--- START OF DATA ENTRIES ---
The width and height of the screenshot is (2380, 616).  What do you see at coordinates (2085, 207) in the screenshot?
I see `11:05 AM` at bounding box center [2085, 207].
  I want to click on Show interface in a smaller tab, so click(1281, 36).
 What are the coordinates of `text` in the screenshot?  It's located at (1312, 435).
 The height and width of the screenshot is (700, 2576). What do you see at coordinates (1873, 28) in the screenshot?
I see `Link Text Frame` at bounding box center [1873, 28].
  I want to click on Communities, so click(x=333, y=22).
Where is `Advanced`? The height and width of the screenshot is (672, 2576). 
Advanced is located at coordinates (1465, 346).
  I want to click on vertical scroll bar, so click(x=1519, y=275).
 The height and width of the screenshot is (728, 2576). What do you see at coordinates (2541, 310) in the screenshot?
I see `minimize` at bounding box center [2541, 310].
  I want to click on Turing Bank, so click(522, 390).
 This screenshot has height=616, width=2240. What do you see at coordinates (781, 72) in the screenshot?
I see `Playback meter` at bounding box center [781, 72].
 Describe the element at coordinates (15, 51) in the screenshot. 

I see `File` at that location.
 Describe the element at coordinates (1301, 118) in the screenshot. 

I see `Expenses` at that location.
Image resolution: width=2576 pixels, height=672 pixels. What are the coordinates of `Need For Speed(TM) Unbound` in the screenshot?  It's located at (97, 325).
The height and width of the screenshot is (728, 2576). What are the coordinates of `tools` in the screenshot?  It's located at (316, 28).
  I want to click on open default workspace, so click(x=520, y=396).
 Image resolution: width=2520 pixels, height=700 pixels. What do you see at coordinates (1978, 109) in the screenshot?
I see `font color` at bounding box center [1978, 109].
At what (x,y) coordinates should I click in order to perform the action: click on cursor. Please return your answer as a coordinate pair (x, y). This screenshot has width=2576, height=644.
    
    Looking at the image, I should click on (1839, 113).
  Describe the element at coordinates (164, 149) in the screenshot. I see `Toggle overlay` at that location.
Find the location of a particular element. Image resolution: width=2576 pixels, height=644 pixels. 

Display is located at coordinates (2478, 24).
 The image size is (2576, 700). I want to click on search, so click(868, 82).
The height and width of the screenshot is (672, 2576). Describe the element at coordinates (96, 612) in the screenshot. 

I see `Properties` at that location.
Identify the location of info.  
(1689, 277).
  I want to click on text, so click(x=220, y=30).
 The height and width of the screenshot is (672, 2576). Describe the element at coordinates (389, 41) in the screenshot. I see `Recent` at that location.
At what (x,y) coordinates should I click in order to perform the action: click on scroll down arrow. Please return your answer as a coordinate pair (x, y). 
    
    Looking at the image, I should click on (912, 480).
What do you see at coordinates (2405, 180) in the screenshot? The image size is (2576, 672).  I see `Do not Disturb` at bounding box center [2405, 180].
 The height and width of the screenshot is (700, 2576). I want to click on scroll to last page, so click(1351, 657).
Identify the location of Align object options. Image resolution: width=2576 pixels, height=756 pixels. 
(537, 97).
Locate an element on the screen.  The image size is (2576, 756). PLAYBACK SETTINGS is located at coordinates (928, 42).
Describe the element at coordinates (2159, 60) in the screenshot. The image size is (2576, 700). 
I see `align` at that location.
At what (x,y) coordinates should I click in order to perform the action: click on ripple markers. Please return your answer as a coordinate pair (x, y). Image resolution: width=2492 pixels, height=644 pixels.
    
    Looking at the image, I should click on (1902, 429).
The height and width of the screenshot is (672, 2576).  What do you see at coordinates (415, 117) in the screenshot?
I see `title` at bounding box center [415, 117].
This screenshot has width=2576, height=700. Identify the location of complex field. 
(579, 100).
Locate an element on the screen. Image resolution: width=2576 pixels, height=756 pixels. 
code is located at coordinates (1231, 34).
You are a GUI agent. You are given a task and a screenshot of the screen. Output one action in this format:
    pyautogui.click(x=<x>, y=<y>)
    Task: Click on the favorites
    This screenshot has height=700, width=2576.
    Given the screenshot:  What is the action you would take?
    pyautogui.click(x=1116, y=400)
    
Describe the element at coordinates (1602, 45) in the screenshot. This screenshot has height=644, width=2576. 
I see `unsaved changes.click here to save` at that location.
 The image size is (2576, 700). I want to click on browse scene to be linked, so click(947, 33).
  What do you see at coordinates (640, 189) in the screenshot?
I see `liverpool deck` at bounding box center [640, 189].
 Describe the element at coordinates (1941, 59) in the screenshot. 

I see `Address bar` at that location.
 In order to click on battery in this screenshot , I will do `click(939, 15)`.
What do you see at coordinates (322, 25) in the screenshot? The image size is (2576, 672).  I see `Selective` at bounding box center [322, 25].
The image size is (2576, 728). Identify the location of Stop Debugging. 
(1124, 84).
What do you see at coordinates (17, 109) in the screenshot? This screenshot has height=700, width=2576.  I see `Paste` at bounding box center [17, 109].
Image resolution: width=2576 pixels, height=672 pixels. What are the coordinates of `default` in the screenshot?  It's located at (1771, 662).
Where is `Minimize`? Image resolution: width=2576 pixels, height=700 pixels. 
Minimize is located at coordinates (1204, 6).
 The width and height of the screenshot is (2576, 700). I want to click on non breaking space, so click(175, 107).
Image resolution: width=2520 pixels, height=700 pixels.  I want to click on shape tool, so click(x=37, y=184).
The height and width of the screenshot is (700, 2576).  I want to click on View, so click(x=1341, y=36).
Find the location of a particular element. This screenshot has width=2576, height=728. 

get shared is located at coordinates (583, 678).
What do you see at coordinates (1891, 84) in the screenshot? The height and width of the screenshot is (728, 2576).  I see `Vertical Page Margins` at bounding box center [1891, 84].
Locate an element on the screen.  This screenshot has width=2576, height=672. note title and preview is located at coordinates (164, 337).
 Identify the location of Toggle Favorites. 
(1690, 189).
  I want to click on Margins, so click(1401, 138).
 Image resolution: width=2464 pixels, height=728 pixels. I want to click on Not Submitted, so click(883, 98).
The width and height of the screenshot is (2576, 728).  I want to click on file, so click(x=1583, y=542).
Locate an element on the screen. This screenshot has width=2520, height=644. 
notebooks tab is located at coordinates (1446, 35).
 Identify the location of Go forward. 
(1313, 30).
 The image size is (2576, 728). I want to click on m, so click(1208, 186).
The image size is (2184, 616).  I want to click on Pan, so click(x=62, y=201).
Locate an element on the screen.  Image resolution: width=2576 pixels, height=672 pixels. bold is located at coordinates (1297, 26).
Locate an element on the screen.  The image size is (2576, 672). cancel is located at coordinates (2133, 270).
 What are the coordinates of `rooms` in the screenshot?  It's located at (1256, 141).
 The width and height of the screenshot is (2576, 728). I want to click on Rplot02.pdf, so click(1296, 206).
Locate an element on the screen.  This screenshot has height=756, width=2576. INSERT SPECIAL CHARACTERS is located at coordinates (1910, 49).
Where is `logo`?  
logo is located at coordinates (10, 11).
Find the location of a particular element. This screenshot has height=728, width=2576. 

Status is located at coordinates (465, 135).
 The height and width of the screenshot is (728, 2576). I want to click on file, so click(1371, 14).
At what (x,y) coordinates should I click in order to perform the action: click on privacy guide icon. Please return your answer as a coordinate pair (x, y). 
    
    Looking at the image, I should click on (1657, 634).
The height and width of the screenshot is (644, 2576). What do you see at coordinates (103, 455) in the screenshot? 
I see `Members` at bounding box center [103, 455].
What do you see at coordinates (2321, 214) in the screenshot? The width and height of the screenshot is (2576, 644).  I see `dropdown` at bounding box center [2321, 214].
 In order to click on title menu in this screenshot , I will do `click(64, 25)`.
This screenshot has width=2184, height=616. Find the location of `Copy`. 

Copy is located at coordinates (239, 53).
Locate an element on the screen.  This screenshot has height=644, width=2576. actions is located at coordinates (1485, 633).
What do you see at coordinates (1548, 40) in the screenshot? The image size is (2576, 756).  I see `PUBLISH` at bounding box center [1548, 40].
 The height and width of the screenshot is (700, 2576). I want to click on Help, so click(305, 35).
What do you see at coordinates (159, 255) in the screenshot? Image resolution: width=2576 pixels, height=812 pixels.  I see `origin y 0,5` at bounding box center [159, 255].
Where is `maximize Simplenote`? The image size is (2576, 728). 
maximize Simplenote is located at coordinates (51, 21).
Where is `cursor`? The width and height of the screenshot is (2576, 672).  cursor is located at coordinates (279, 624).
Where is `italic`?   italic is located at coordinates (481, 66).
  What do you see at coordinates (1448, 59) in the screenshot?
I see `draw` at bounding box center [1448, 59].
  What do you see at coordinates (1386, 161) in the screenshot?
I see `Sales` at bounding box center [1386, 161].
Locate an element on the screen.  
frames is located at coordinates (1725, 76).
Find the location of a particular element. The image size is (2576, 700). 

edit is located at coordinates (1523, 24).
--- END OF DATA ENTRIES ---
→ **REQUIREMENT**: Reproduce verbatim the material from the line containing "What do you see at coordinates (1548, 40)" up to and including the line containing "center [1448, 59].".

→ **SOLUTION**:
What do you see at coordinates (1548, 40) in the screenshot? The image size is (2576, 756).  I see `PUBLISH` at bounding box center [1548, 40].
 The height and width of the screenshot is (700, 2576). I want to click on Help, so click(305, 35).
What do you see at coordinates (159, 255) in the screenshot? Image resolution: width=2576 pixels, height=812 pixels.  I see `origin y 0,5` at bounding box center [159, 255].
Where is `maximize Simplenote`? The image size is (2576, 728). 
maximize Simplenote is located at coordinates (51, 21).
Where is `cursor`? The width and height of the screenshot is (2576, 672).  cursor is located at coordinates (279, 624).
Where is `italic`?   italic is located at coordinates (481, 66).
  What do you see at coordinates (1448, 59) in the screenshot?
I see `draw` at bounding box center [1448, 59].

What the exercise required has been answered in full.